STORE * FROM TYPES INTO TYPES.QVD (QVD);

 

 

glencote
Contributor II
Contributor II
Author

Hi Evan,

Thank you for the detailed answer and for explaining it so well with the examples. 

In my situation, after some more testing etc i have found that 0 values are my enemy when converted QVD to Parquet files are read into Google Cloud.

I have Monthly QVDs. I have a field called AMT. Some months the AMT has figures eg. 21.23 which Parquet will read as Float64 but months where the values are only 0 it reads this as INT64 and it doesn't matter what i try to do to those 0s, it always reads them as INT64. The only time i have come close is when adding a dummy row with AMT = 1.23, restoring the QVD - then Float64 is picked up again, but obviously i don't want to add dummy data to my main data store. When i drop the dummy data after creating it and re-store it converts it straight back to an Int64 again. 

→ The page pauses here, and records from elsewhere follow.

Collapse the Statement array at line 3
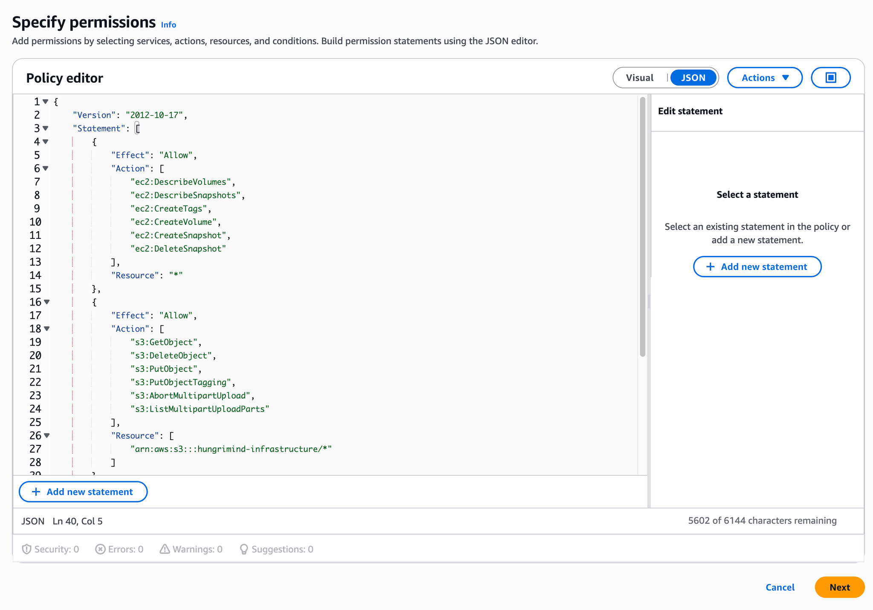 pyautogui.click(x=46, y=128)
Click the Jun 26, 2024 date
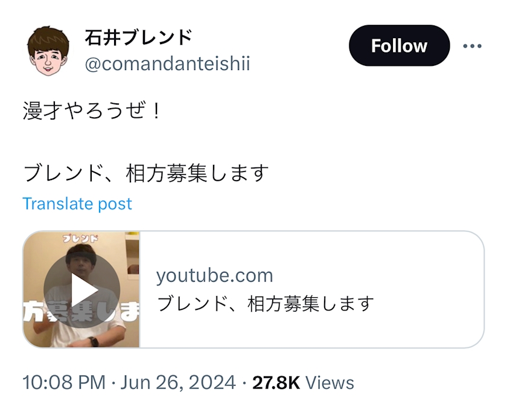This screenshot has height=412, width=507. coord(178,382)
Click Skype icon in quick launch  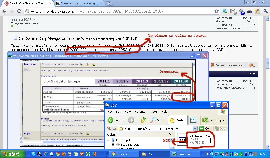(x=33, y=154)

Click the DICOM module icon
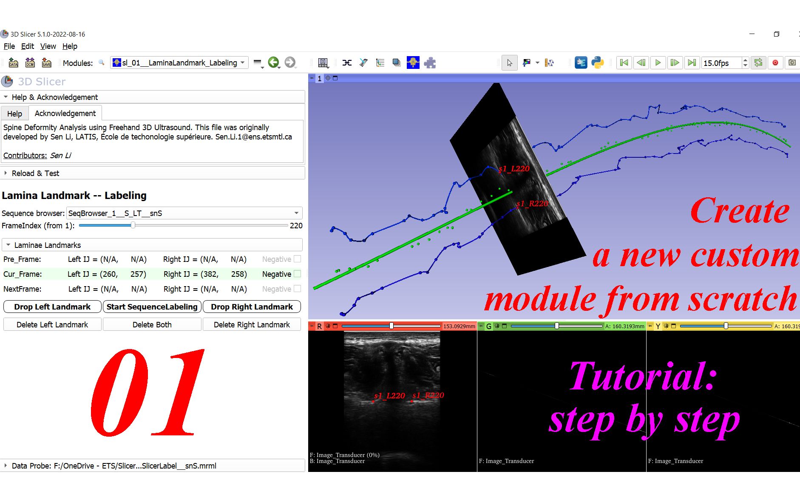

Is it even possible to convert a zero to Float64 in the underlying data? num(AMT,'# ##0,00',',',' ') on a 0 doesn't help, it just changes the visual representation of 0 to 0,00 but it is still an underlying int64.

Is it time to look for another solution possibly? 

evan_kurowski
Specialist
Specialist

What happens when you export the data to .csv's?  Is the Hadoop import able to convert a set of .csv's that have both zero's and non-zero values into Parquet and preserve a consistent data-type?

If so, then maybe there's an inability on the part of the "Hadoop import wizard" that can't enforce columnar data types.  Is this something that could be scripted?  

Is it Google Cloud that is performing the "conversion from QVD to Parquet"?  or some Hadoop utility?